1.6 – Concurrency and parallelism

This chapter introduces concurrency and parallelism as fundamental concepts in performance engineering for systems and applications.

It introduces work scheduling, how multiple tasks interact, and why coordination overhead, contention, and synchronization often become limiting factors under load.

Concurrency and parallelism are essential for scalability, but they also introduce complexity, overhead, and breaking points that directly influence latency, throughput, and system stability.

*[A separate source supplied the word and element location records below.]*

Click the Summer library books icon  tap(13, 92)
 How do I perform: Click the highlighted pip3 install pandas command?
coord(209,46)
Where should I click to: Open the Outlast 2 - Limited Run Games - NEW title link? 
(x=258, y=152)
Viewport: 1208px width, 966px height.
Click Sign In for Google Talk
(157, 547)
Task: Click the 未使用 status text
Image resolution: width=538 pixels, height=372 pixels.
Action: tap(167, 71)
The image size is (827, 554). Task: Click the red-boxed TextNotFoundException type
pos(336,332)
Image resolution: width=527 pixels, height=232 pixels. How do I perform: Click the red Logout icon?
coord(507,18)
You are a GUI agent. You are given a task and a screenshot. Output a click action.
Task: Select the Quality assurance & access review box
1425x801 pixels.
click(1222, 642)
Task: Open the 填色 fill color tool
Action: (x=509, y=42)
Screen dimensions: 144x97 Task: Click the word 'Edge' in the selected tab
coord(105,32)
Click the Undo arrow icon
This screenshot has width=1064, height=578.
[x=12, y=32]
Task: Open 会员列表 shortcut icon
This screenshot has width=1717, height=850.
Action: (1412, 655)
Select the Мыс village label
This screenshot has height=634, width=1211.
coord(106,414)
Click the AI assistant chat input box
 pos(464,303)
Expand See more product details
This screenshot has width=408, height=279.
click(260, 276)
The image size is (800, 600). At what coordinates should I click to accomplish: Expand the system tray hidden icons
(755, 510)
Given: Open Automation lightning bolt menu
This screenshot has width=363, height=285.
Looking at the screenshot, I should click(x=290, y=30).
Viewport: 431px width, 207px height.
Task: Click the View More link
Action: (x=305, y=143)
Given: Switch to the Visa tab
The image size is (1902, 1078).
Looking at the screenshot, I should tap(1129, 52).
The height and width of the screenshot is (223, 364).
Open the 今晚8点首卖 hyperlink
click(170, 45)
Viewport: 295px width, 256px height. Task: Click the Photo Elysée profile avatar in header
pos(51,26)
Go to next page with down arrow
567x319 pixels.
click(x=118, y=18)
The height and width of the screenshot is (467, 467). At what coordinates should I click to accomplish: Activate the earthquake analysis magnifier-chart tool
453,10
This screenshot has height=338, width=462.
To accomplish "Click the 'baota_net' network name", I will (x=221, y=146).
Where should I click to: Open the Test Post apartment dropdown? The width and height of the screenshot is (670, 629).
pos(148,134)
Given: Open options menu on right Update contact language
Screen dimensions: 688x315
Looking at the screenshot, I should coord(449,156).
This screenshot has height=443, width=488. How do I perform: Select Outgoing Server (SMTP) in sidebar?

1.6.1 Concurrency vs parallelism

Definition

Concurrency and parallelism are related but distinct concepts.

They are often confused, but they describe different aspects of system behavior.

Understanding the distinction is essential because a system may manage many activities concurrently from a structural point of view without actually executing many activities simultaneously at the hardware level.

Concurrency

Concurrency refers to the ability of a system to handle multiple tasks during the same time interval.

These tasks:

may not be executed at exactly the same moment
may be “interleaved”
share system resources

Concurrency concerns:

structure
coordination
management of multiple “in flight” operations

It is therefore mainly concerned with how work is organized and scheduled.

Parallelism

Parallelism refers to the execution of multiple tasks at the same instant.

This requires:

multiple processing units (e.g. CPU cores)
true simultaneous execution

Parallelism concerns:

execution
hardware utilization
doing more work at the same instant

It is therefore mainly concerned with simultaneous execution.

Key difference

Concurrency = dealing with many tasks
Parallelism = executing many tasks simultaneously

A system may be:

concurrent but not parallel (single core, “interleaved” tasks)
parallel but not highly concurrent (few long-running tasks)

This distinction matters because the scalability properties of a system depend not only on how much work exists, but also on how that work is coordinated and scheduled.

Relationship with performance

Concurrency affects:

how many requests can be in execution
how resources are shared
how contention arises

Parallelism affects:

how quickly work can be executed
how effectively hardware is utilized

Both influence:

throughput
latency
scalability

In practice, adding concurrency without sufficient parallelism may increase waiting and contention, while adding parallelism without good concurrency control may waste resources or expose coordination problems.

Practical intuition

A concurrent system:

can accept many requests
may still process them sequentially or with limited parallelism

A parallel system:

can process multiple requests at the same time
but may still suffer from contention or coordination overhead

For this reason, concurrency and parallelism should not be treated as automatically beneficial.

Their value depends on how they interact with workload, shared resources, and execution constraints.

Link with previous concepts

Concurrency increases:

the number of in-flight requests (→ 1.2.1 Little’s Law)

This leads to:

resource sharing
potential queueing (→ 1.5.2 Saturation and queueing)

This is one of the main reasons why concurrency becomes a central topic in performance engineering and not only a programming concern.

Practical interpretation

Concurrency is often necessary to support many simultaneous operations, especially in networked and I/O-driven systems.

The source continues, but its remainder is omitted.